Results 1-7of 7 Reviews
July 13, 2006
Step up to this 17th century mosque, surrender your shoes and step inside for a breathtaking moment. The handmade tiles are especially beautiful when combined with the soft glow from hundreds of candles. This well-kept mosque is a working house of worship so please be respectful. Keep your voices down, do not use flash photography and stay away from the prayer areas if you are not a Muslim.
The gardens outside offer a great view of the mosque and are well manicured. They're also great for a break.
There is no entrance fee.
From journal Istanbul, Turkey: West and East
Carshalton, United Kingdom
June 13, 2004
The complex is very worthy of the name magnificent. The gardens surrounding the mosque are peaceful and a good place to wander and admire the exterior of the building. In its shape it is reminiscent of Aya Sofia, that being an inspiration for the architect Sinan. High arches topped with domes surround the large courtyard and four slender minarets mark the corners. These reputedly represent the fact that Suleyman was the fourth Ottoman ruler of Istanbul.
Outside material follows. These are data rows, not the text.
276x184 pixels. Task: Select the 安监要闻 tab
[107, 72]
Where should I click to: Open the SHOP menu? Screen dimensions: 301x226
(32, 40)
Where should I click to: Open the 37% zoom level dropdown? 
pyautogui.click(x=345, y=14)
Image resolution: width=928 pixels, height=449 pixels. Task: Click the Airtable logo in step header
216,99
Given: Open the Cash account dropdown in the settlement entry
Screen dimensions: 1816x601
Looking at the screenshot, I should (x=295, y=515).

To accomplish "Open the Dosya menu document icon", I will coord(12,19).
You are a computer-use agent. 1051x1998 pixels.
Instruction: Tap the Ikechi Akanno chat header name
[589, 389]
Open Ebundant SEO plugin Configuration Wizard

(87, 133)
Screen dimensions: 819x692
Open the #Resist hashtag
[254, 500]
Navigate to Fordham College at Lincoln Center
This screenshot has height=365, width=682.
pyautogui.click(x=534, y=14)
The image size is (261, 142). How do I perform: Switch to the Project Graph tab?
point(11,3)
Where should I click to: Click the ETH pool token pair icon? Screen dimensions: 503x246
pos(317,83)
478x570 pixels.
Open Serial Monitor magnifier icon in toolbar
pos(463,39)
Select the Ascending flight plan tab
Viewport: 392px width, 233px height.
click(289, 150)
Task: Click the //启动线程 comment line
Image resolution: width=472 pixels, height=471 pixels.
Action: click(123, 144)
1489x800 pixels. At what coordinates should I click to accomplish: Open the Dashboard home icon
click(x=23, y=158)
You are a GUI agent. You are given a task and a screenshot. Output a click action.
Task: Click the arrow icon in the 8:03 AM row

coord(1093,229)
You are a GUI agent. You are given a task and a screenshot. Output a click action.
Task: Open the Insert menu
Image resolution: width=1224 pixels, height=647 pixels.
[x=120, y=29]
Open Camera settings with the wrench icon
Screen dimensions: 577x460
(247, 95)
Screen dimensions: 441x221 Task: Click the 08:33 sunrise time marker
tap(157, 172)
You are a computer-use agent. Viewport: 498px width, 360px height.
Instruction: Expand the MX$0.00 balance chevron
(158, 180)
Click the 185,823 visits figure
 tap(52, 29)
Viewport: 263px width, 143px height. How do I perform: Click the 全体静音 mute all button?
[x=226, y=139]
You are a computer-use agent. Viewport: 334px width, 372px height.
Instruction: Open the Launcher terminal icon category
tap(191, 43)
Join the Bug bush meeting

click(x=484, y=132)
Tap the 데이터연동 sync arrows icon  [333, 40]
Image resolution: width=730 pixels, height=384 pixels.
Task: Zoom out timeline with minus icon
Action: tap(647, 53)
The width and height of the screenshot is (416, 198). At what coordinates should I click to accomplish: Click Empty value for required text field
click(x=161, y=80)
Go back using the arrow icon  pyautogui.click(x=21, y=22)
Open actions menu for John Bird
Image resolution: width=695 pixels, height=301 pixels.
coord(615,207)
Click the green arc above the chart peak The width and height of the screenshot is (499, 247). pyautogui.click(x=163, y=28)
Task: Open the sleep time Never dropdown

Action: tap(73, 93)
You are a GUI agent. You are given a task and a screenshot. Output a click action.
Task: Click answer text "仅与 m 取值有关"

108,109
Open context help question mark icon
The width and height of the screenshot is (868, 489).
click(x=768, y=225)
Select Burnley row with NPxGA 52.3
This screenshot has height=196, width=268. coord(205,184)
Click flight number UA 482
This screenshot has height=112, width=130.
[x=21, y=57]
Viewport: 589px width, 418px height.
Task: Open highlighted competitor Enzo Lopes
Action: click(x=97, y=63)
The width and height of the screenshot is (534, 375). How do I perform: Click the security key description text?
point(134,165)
From journal Istanbul - Minarets and Magic
February 28, 2004
The design is derived from the famous prototype Hagia Sophia. Two half-domes and two tympanum walls buttress the central dome, which has a diameter of 85 feet and a height of 170 feet. Four great pillars support the dome inside. The layout includes four minarets, a typical number for a large mosque. The two taller minarets are positioned adjacent to the mosque.
Before entering the great mosque, hang around the colonnaded forecourt (avlu) and appreciate the beautiful exterior and how its elements react with the blue sky above. The ablution fountain centers this courtyard, which really does seem peaceful in comparison with tourist meccas like the Blue Mosque or Hagia Sophia. The prayer hall measures as a rectangle with sides of 230 and 200 feet in length. Colorfully patterned Iznik tiles help to decorate the vast interiors.
Complimentary buildings like various schools, hammans, a hospital, and soup kitchen surrounded the mosque. The gardens behind the mosque also include the revered mausoleums of Suleyman and his wife Roxelana. Things seem a little quieter here, so the only touts you may run into here are youngsters selling packs of tissues. For those looking for the tomb of the architect himself, Sinan is also buried at a location just southwest of the mosque.
If you keep wandering down the hill in a southerly direction, you will come across the Istanbul University campus. Further along you will encounter the Grand Bazaar.
From journal Bill in Turkey - ISTANBUL
October 13, 2002
Of course, before entering in the mosque, you will have to take off your shoes (that is a tradition). It's an Islamic rule that women can’t enter the mosques, but since this one is a popular touristy sight, women can go in, too. You can stay while the service is on, but the best time to look around is between 5 and 7pm because there is no service at that time and there are no believers, so you can just walk around and not be afraid that you’ll disturb somebody during their prayer. It’s a "must see" sight.
In the yard there is an old man who sells traditional Islamic hats -- they're very cheap and it's a beautiful souvenir that will remind you of this marvelous piece of art. Also there are many people that will tell you about the mosque’s history for a very cheap price-around five dollars. They speak many different languages, so you’ll understand no matter where you’re from.
From journal Exciting Istanbul!!!!
May 21, 2002
From journal Insider Guide to Istanbul's hotspots
New York, New York
December 13, 2001
From journal Four Days in Istanbul
June 27, 2001
Even though 1,000 years apart, because Sinan worked on the Aya Sofya and became influenced by its form and structure, Suleymaniye shares many similarities with this beautiful church. The basic concept of the central domed space made larger by attached semidomed spaces, for example, is repeated at Suleymaniye.
The mosque is preceded by a porticoed courtyard of exceptional grandeur which is anchored by four minarets. The number of minarets represents the fact that Suleyman was the fourth sultan to reign in Istanbul. The ten balconies denote that he was the tenth sultan of the Ottoman.
Entering the mosque you will find yourself in a vast, almost square room surmounted by a dome. To the east and west the dome is supported by semidomes, to the north and south by arches. The result is a soaring space that gives the impression the dome is held up by divine cooperation.
The Mosque of Süleyman houses the tombs of Suleyman, his wife and Sinan.
Compared to the Topkapi Palace, Sultanhamet, Aya Sofya, Hippodrome and Basilica Cistern which are located next to each other in the same area of Old Istanbul, Suleyman is a little bit out of the way for tourists but it surely deserves a visit for its serenity and beauty. Here you will not be trammed by tourists like you would at the other places. The day we were there, we were the only tourists!